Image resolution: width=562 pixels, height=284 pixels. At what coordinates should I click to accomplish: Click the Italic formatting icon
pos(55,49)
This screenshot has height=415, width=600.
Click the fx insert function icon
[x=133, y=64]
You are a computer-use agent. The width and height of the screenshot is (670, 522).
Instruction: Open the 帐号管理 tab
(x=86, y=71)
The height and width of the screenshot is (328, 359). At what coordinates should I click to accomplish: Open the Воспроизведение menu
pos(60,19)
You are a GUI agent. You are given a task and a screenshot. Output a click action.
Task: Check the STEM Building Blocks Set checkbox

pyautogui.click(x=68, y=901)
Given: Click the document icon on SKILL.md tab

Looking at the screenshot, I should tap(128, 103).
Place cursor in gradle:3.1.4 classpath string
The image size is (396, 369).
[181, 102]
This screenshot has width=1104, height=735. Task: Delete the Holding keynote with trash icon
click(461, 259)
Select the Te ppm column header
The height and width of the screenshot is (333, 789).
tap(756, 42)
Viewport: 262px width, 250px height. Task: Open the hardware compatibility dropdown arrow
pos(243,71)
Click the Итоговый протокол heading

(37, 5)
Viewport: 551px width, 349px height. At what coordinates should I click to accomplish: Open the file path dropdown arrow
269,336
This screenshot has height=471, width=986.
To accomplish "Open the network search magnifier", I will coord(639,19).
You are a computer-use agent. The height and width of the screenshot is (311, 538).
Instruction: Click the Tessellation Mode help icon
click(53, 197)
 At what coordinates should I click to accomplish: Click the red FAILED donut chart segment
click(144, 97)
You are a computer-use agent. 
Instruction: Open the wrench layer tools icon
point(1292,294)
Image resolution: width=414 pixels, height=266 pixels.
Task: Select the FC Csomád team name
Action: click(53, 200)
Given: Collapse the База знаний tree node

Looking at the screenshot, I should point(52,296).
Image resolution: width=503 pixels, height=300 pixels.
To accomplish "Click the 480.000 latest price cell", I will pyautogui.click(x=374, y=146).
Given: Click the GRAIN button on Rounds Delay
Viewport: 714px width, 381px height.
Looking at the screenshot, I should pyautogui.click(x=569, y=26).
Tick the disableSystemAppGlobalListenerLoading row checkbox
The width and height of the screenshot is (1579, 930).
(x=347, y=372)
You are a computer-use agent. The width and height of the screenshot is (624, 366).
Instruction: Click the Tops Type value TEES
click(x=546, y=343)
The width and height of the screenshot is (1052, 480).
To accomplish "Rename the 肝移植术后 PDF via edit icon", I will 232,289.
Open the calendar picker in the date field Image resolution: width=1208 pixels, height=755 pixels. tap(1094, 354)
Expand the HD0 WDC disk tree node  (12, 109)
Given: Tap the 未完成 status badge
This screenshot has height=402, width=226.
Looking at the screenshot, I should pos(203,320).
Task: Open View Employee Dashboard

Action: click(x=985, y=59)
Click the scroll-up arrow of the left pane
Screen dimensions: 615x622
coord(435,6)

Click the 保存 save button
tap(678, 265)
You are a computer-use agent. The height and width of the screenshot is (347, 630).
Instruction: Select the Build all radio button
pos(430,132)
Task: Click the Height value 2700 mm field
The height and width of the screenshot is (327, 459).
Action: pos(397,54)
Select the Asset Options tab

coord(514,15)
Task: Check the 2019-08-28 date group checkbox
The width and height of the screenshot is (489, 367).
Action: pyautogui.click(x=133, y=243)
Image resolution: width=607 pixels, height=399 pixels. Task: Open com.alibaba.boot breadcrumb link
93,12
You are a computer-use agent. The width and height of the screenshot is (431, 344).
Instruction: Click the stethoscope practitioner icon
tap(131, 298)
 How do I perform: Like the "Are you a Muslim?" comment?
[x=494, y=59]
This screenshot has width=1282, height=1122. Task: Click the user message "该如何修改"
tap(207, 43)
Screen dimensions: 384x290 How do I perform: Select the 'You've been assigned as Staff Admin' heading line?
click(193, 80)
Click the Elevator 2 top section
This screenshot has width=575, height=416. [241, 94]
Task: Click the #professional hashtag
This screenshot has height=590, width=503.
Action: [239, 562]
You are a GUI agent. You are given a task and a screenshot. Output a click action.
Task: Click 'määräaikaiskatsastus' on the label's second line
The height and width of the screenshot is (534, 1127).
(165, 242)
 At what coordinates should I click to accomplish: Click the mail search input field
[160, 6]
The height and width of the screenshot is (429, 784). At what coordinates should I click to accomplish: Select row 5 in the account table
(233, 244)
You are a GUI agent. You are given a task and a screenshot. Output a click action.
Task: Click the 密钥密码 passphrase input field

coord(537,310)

==*==

Recast the part that opens with the line containing "The width and height of the screenshot is (1052, 480)." and closes with the line containing "Action: click(x=985, y=59)" as a two-column CSV headed instruction and action. Give one row per entry, with its text under instruction and its answer under action, each in a single quoted field with line breaks turned into spaces.

instruction,action
"The width and height of the screenshot is (1052, 480). To accomplish ""Rename the 肝移植术后 PDF via edit icon"",","I will 232,289."
"Open the calendar picker in the date field Image resolution: width=1208 pixels, height=755 pixels.","tap(1094, 354)"
"Expand the HD0 WDC disk tree node","(12, 109)"
"Given: Tap the 未完成 status badge This screenshot has height=402, width=226.","Looking at the screenshot, I should pos(203,320)."
"Task: Open View Employee Dashboard","Action: click(x=985, y=59)"